After the gloominess of my last two posts, perhaps brought on by the autumnal weather, I was in the mood to write something positive.
Despite the ups and downs of everyday life, I was starting to feel like I was winning. Take control of Parkinson's, don't let Parkinson's control you, so I have heard people say on some of the online forums.
So it is annoying that I have started to develop symptoms over the last 2-3 weeks that are consistent with heart failure.
First the good news: heart failure is not the same as a heart attack. A heart attack is when you have pain in your chest, your heart can stop working and you can die.
Heart failure is when your heart has weakened and has to work harder to do its job. Some of the symptoms which I have felt coming on gradually over recent weeks are a tightness in the chest, shortness of breath (especially when exercising), fatigue and palpitations. I had my first significant palpitation when I was sitting in a meeting: a very rapid pulsation on the top right of my chest that lasted a minute or two. I could feel it with my hand. PFS at the time, though I am learning to take these things in my stride now.

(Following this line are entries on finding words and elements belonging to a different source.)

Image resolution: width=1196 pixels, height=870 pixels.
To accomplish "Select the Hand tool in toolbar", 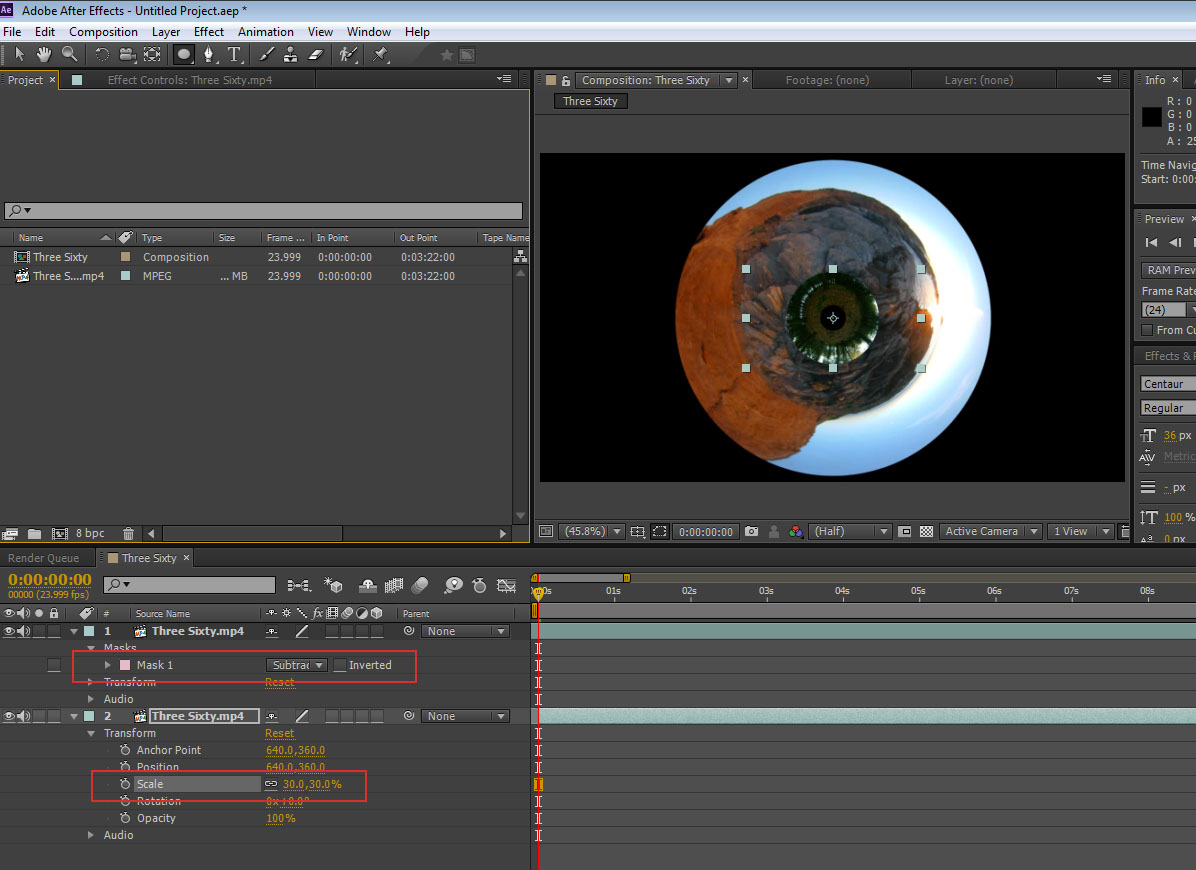I will [x=44, y=54].
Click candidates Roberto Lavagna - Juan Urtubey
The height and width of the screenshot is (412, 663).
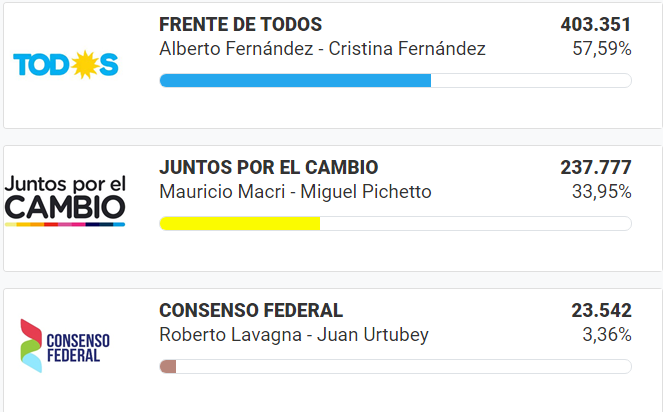294,335

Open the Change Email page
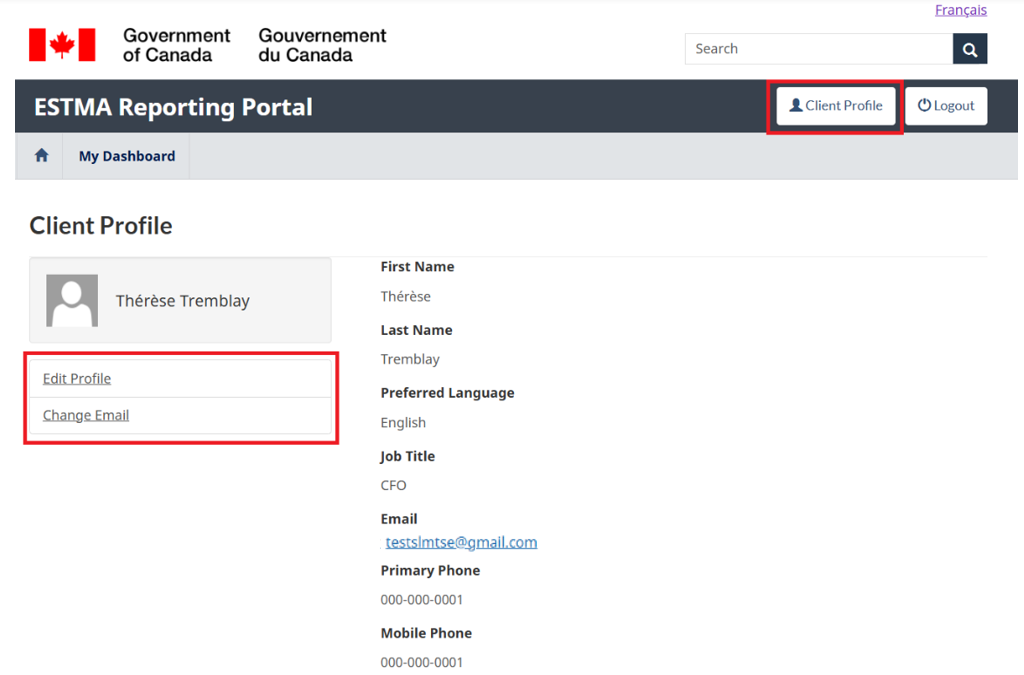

I did some research and discovered cardiac failure is a rare side effect of my dopamine agonist, pramipexole. Medical opinion is not conclusive on the subject but there seems to be growing evidence of a link, and it seems that the symptoms subside when the medication is stopped.
I went to see a GP at my local surgery this week and, although she referred me for a blood test and an ECG, I think she was of the same view that this was most likely due to my Parkinson's medication. The simple reason is that nine months ago I had comprehensive set of cardiac tests that showed essentially nothing, and the only thing that has changed in the last 6 weeks is that I upped my dose of pramipexole by 50%.
By coincidence I am due to see The Professor tomorrow so I will discuss all of this with him along with my genetic testing results. I guess there are two possible outcomes:
(a) I stop the medication and move onto something else;
(b) I keep going, keep a close eye on things, and hope that the symptoms subside.
As I write I can feel a tightness on the top left of my chest and a slight gurgling of something inside. Relatively minor, and I remain upbeat.
But enough to remind me that, right now, my Parkinson's is definitely controlling me.